# Erfahrung mit javavideokurs.de ?



## Pixelfanatic (22. Mai 2014)

Hallo Community!

Ich have vor Java zu lernen.
Neben "Java ist auch eine Insel" und "Java von Kopf bis Fuß" ist mir die Seite Java Video Kurs - Java Video Tutorials - Online Java lernen! ins Auge gestochen.

Hat jemand von Euch schon Erfahrung damit?


----------



## Sorainthy (26. Jul 2014)

Das Tutorial ist gut. Der Videokurs wird in kleinere Themen Gebiete verkleidet welche gut erklärt werden UND du hast einen Aufgabenblock (und natürlich die Lösungen) zu jedem der Blöcke.

Der Videokurs wird übrigens auch von Unis und Schulen eingesetzt... einfach mal auf der Facebook Seite die Posts durchgehen...
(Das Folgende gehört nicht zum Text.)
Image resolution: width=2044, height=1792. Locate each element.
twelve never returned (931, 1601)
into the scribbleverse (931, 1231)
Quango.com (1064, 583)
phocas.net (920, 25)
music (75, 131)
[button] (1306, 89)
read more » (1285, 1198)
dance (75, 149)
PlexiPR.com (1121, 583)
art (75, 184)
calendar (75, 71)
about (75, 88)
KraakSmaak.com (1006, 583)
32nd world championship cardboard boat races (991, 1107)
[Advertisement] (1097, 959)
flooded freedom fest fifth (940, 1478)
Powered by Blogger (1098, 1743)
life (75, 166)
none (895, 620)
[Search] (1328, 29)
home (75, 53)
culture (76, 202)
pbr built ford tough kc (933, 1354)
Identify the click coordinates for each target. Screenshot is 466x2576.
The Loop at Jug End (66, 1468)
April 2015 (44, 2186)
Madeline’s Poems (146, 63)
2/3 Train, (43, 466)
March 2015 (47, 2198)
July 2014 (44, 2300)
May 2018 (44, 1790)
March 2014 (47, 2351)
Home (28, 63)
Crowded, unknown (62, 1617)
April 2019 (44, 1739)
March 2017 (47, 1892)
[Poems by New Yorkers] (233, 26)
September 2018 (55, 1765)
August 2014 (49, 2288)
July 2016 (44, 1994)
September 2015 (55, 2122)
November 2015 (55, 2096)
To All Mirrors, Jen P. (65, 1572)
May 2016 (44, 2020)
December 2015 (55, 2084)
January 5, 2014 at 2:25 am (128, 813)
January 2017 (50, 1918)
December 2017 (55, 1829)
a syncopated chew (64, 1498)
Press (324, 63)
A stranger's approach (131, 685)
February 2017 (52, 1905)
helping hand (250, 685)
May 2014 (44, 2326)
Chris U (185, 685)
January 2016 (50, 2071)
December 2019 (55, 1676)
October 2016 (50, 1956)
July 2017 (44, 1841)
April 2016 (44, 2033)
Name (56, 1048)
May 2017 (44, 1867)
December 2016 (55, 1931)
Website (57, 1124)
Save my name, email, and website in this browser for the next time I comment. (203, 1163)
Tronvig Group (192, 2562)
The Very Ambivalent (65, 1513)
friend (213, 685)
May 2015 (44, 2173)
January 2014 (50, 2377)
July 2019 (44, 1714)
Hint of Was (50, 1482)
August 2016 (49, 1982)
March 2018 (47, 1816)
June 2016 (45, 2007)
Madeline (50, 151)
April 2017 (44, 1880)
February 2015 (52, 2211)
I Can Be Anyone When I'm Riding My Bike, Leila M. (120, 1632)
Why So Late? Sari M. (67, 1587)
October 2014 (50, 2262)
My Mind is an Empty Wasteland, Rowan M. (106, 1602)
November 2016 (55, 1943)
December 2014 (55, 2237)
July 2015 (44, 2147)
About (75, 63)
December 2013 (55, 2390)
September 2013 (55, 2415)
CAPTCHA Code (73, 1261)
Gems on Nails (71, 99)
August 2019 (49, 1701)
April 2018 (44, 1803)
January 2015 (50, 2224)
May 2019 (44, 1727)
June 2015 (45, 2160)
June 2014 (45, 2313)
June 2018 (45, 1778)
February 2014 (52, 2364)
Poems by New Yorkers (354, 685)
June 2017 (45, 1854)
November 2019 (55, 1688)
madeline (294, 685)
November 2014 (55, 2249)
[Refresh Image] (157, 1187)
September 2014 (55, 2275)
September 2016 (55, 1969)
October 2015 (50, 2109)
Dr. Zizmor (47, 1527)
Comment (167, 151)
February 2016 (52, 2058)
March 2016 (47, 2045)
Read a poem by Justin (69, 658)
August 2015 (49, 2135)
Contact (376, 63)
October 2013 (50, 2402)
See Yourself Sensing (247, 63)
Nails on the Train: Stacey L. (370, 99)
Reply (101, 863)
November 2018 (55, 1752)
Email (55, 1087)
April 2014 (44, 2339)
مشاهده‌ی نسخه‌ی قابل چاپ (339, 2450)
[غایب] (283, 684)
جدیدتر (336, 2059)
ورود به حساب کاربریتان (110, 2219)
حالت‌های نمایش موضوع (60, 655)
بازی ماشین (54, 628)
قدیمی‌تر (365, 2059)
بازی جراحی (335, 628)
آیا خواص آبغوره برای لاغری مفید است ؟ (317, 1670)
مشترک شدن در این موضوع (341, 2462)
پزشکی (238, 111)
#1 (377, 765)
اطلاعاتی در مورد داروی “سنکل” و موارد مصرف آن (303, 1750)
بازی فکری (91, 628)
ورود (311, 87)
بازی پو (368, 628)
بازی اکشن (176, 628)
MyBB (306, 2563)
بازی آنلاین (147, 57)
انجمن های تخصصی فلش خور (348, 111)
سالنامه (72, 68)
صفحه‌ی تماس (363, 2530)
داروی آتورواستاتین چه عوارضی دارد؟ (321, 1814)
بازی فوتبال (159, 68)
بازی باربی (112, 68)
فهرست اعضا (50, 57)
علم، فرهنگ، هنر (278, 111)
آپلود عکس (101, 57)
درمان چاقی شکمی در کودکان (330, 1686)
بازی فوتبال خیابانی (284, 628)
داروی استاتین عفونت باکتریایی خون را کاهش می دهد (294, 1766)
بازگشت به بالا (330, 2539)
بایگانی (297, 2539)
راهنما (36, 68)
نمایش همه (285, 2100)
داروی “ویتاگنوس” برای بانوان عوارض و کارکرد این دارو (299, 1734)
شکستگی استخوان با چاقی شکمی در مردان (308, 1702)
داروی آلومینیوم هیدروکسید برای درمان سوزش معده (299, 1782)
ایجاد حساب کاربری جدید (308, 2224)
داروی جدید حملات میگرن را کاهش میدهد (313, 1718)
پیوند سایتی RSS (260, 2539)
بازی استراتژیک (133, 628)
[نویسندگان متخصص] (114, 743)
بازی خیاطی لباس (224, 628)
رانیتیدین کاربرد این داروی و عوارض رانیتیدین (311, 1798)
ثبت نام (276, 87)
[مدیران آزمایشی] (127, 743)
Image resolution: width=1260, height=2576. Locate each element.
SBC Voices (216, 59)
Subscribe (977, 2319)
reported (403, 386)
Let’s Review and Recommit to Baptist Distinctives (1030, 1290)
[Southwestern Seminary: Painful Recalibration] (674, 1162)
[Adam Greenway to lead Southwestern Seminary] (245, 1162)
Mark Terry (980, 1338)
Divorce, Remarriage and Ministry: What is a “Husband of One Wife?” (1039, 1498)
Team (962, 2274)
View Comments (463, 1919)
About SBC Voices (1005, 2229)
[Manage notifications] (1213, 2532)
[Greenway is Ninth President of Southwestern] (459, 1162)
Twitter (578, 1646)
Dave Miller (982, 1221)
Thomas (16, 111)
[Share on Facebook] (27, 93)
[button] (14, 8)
Ich persönlich haben nebenbei noch ein Java Buch (Java 7 für Dummies - ist echt gut!) angeschafft um mehr Code zu sehen.


----------



## javaroman (8. Sep 2014)

Hallo,
ich kann den Kurs nur wärmstens empfehlen. Ich bin jetzt mit dem Kurs durch und bin mit der Art, wie es Thomas herüberbringt wirklich sehr zufrieden! Er erklärt die Java-Themen um einiges besser als so mancher Prof. an der Uni.

Das Geld dafür hat sich wirklich gelohnt!


----------